(Dataset entries)
^^^^^^^^^^^^^^^^
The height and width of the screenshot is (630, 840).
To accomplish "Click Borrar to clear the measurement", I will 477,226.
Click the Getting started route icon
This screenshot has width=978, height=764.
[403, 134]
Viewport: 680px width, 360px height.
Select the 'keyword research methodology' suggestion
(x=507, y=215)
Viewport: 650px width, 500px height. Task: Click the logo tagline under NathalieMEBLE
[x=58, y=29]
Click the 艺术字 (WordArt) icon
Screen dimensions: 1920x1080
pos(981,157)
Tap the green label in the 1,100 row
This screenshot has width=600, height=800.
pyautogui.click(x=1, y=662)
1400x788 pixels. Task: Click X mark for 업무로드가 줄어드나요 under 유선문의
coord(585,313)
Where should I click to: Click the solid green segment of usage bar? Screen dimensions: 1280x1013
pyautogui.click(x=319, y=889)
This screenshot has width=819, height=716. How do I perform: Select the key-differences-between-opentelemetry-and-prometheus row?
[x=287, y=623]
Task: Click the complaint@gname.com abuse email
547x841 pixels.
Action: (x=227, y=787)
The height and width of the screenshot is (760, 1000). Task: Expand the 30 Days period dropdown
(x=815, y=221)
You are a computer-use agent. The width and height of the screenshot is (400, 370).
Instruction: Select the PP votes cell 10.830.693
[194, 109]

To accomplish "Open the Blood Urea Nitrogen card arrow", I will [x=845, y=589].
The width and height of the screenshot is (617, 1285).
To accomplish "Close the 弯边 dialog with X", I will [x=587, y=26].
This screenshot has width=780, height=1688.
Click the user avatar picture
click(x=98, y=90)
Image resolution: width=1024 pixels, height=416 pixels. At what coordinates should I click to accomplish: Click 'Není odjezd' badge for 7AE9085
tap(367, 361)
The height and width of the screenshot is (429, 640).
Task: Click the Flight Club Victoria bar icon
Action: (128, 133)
^^^^^^^^^^^^^^^^
#### What to produce:
When you reach the line containing "1400x788 pixels. Task: Click" in the data above, start copying exactly, and stop after the line containing "The width and height of the screenshot is (617, 1285).".

#### Output:
1400x788 pixels. Task: Click X mark for 업무로드가 줄어드나요 under 유선문의
coord(585,313)
Where should I click to: Click the solid green segment of usage bar? Screen dimensions: 1280x1013
pyautogui.click(x=319, y=889)
This screenshot has width=819, height=716. How do I perform: Select the key-differences-between-opentelemetry-and-prometheus row?
[x=287, y=623]
Task: Click the complaint@gname.com abuse email
547x841 pixels.
Action: (x=227, y=787)
The height and width of the screenshot is (760, 1000). Task: Expand the 30 Days period dropdown
(x=815, y=221)
You are a computer-use agent. The width and height of the screenshot is (400, 370).
Instruction: Select the PP votes cell 10.830.693
[194, 109]

To accomplish "Open the Blood Urea Nitrogen card arrow", I will [x=845, y=589].
The width and height of the screenshot is (617, 1285).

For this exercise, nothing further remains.